MIT Race Relations
Astounded. That is how I felt when I first read the description of one of the events in this year’s Orientation booklet. For the benefit of those of you who are either not freshmen or who don’t want to go digging through a plethora of official MIT Orientation information, here it is: “Minority Orientation Welcome Luncheon: The Office of Minority Education will host a luncheon to welcome African American, Mexican American, Native American and Puerto Rican students to the MIT community.” Maybe people as a whole don’t have a problem with this event, and maybe one could call me over-optimistic about the state of the world, but I seem to recall people saying that one should not be judged on his or her racial or ethnic background.
It is easy to defend the event, in fact, as most people are used to similar events and organizations that they see absolutely nothing wrong with it. Those who see a problem can also write it off as a necessary evil -- a way to help groups of people that, for some reason or another, MIT considers to need special attention. But when I see that headline, I am furious, not because I expect to be included, but because I and many others are actively excluded. While personally, I would not feel the need to attend, there may be some who would, were the language of the announcement not so prohibiting to them. But I am, and expect everyone else to be, very angry that an event such as this is taking place, and even more so that it is sponsored and run by MIT.
Some of those who are angry, I am sure, are saying “Why was I not included?

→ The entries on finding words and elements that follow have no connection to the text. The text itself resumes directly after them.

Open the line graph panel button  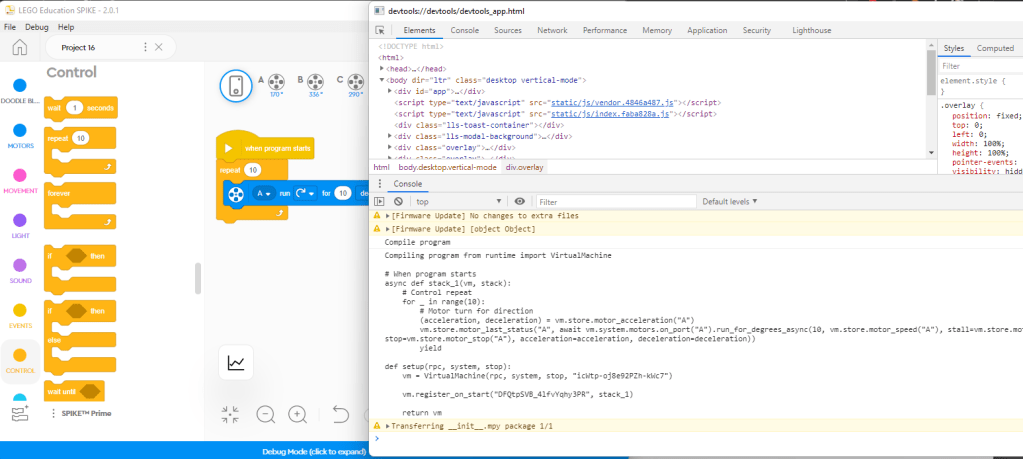click(x=237, y=363)
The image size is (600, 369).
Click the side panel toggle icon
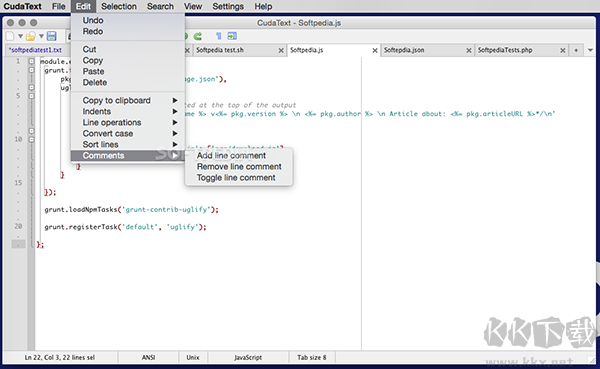[x=232, y=36]
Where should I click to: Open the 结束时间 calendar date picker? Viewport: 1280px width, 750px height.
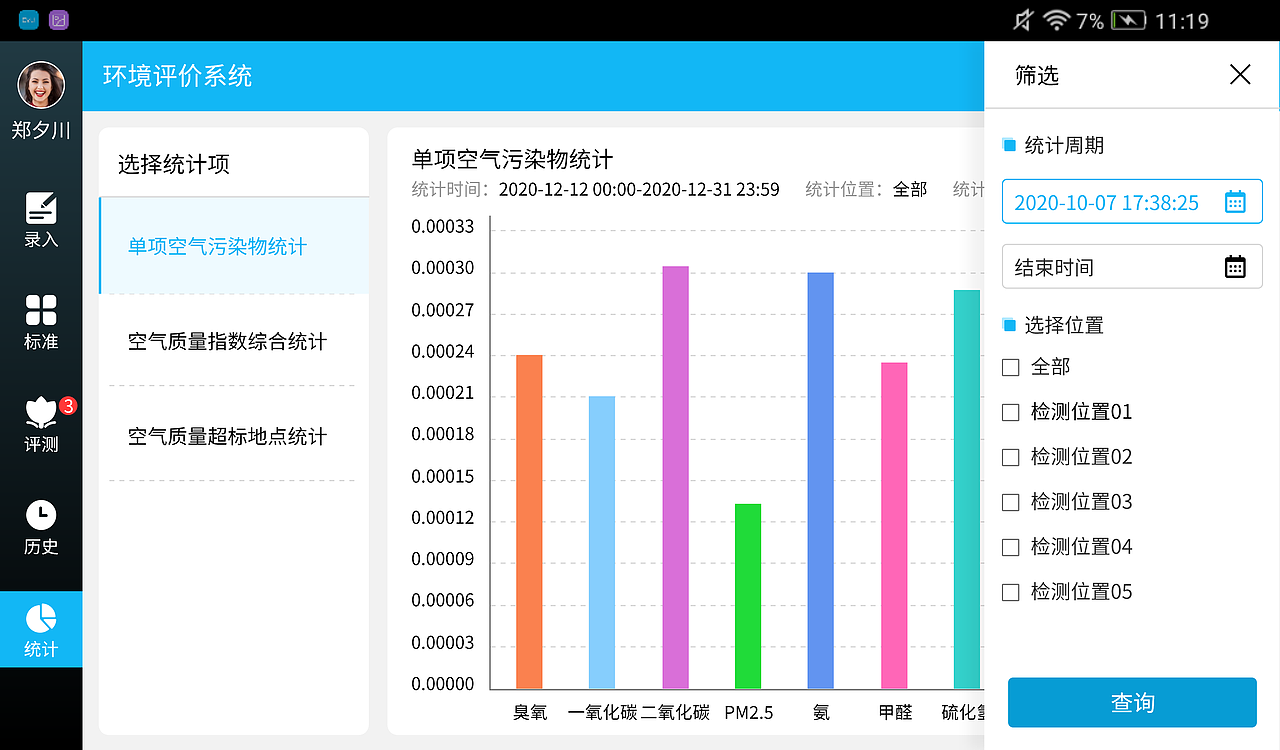coord(1235,266)
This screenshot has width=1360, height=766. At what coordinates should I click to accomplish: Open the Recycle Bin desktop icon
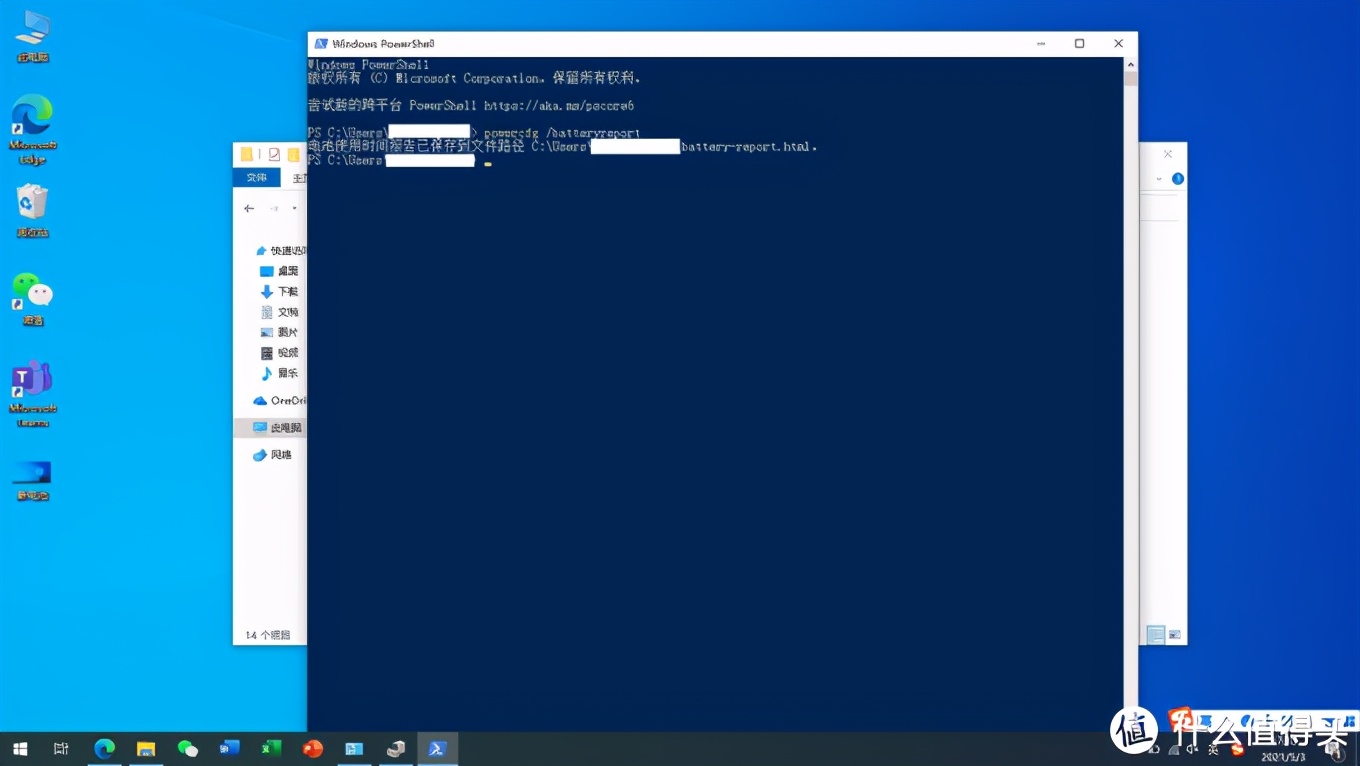(32, 203)
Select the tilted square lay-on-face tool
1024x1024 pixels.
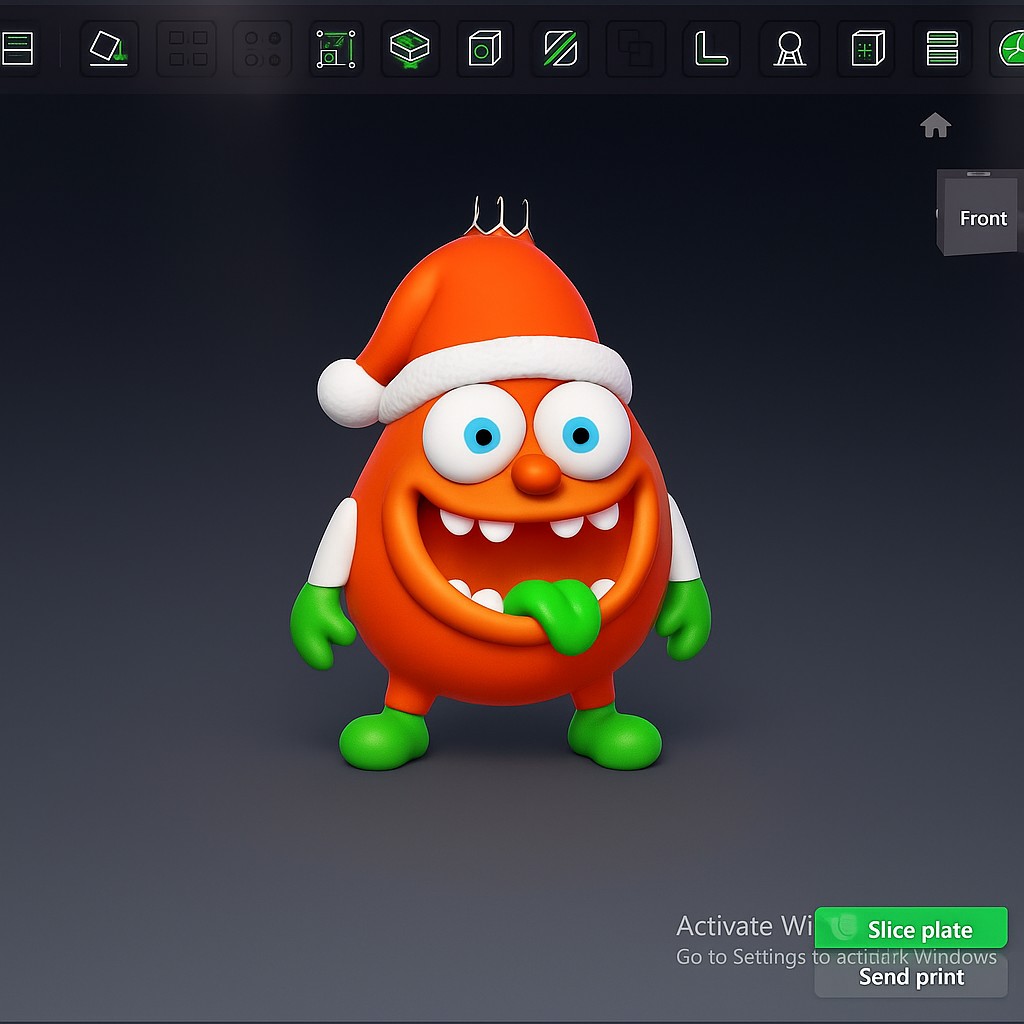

I am a(n) (insert race here), and I am even more of a minority than (insert other race here),” they are skirting the issue entirely. Maybe if the specific racial qualifiers were removed, the event would not be as offensive, but that concession would still only barely rectify the big problem inherent in the existence of organizations like MIT’s Office of Minority Education.
These types of offices, organizations, and the like only serve to further separate races, destroying any progress that has been made in the widespread acceptance of racial equality. While they will say that their purpose is to promote equality, their intentional and accidental accomplishments are counteractive; effectively, they destroy communication between the races through a method of political correctness.
Would the same lack of attention be given had the event read “Majority Orientation Welcome Luncheon: For Whites Only”? Of course not, for there is a huge double standard in the concept of what is and is not acceptable when it comes to racial restrictions. We don’t find the real event as offensive as the aforementioned hypothetical one simply because we have become so used to seeing minority-only groups that it has become acceptable to exclude again.
For some reason, it is “politically correct” to exclude the majority groups from something, yet offensive to exclude the minority groups. But why are we excluding anybody at all? This is the real question, because it is this concept of political correctness which has demolished any chance of true equality. With the double standard in place, there will always be first and second class citizens, there will always be people who are not included in something, no matter how trivial or important it may be, simply because of the color of their skin or their ethnic background.
So what are we to do? Simply take the opportunities that are provided by the Office of Minority Education and similar organizations away from people who really need it? Of course not; that would be unfair and completely contrary to maintaining progress towards equality. But I call for MIT, and everyone affiliated with it, to set an example, and stop excluding people based on race and background. Services and opportunities should be given to those who need it, whether they are African American, Mexican American, Native American, Puerto Rican, Cuban, Asian American, Caucasian American, not American at all, or in any group that I have failed to mention.
In actuality, I have failed everyone by mentioning those groups, for humanity cannot hope to succeed until these labels, which we now still consider to be inextricably bound to each person, have all been destroyed or rendered meaningless. Only then will the double standard finally die and people will be judged on their abilities rather than their appearances.
Matthew Brown is a member of the Class of 2006.